Task details:
The entries below contain a stretch that opens with the line containing "Click the masked" and closes with the line containing "You are a computer-use agent. Screen"; set down that stretch exactly, both ends included, and nothing else.

** Opening Input block **

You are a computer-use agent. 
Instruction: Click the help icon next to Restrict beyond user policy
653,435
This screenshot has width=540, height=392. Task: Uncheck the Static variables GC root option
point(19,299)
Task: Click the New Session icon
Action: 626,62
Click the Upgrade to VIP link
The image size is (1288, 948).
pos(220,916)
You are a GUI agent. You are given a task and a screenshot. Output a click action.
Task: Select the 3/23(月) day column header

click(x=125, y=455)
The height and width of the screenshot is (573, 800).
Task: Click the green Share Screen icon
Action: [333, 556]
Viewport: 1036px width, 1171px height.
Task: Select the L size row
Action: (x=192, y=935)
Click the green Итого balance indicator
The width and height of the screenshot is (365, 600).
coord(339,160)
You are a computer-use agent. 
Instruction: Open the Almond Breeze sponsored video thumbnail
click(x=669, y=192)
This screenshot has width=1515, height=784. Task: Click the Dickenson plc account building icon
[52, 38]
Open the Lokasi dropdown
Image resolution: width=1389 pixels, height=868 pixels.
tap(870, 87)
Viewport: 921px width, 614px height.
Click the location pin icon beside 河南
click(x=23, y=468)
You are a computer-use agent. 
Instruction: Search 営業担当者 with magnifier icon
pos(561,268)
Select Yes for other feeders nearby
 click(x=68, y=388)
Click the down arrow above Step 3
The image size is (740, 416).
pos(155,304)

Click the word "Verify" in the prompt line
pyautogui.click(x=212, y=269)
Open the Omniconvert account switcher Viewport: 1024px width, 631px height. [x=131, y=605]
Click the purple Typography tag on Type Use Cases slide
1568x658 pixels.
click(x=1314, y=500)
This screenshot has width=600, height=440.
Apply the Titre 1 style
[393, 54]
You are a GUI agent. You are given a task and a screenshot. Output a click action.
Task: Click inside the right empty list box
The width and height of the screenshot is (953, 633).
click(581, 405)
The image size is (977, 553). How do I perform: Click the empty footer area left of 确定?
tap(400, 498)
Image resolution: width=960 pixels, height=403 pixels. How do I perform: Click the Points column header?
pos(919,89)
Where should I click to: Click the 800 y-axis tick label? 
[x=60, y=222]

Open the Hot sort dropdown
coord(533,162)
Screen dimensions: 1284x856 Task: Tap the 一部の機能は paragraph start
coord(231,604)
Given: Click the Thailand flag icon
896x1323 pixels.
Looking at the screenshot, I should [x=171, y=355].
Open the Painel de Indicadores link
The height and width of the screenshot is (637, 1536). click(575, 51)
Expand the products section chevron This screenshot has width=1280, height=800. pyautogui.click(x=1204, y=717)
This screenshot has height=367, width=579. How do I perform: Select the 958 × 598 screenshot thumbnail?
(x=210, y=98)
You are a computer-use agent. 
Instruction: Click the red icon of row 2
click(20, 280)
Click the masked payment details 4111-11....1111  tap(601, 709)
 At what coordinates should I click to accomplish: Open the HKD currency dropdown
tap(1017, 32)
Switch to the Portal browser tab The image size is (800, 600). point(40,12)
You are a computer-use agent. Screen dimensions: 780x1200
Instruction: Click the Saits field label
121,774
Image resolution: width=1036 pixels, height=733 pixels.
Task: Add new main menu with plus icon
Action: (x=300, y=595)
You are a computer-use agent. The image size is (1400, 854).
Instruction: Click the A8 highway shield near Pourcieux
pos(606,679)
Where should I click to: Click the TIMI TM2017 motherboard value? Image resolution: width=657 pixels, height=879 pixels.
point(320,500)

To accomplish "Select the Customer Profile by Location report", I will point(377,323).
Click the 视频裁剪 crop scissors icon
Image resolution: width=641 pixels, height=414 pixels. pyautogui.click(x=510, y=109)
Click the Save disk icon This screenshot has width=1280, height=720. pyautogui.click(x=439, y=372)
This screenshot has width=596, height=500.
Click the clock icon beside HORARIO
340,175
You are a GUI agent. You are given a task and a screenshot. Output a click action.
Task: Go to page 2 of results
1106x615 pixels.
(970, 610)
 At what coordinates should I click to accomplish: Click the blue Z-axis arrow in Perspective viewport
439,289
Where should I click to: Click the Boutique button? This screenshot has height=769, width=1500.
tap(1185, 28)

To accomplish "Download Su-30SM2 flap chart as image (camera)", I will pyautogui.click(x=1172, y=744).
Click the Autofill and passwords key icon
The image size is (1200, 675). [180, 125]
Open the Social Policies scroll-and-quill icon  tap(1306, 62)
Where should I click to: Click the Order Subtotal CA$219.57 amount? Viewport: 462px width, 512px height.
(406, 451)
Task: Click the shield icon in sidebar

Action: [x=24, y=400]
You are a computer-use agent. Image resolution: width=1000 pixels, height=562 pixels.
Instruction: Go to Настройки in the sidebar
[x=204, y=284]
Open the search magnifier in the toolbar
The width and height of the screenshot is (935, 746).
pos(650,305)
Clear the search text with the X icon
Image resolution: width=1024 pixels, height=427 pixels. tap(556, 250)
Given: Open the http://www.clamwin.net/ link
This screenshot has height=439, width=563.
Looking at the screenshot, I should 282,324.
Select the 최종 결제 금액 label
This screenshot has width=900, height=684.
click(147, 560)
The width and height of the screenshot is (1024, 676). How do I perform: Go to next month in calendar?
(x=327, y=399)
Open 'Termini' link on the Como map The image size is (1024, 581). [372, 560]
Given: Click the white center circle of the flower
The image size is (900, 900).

** Closing Input block **

Result:
Click the masked payment details 4111-11....1111  tap(601, 709)
 At what coordinates should I click to accomplish: Open the HKD currency dropdown
tap(1017, 32)
Switch to the Portal browser tab The image size is (800, 600). point(40,12)
You are a computer-use agent. Screen dimensions: 780x1200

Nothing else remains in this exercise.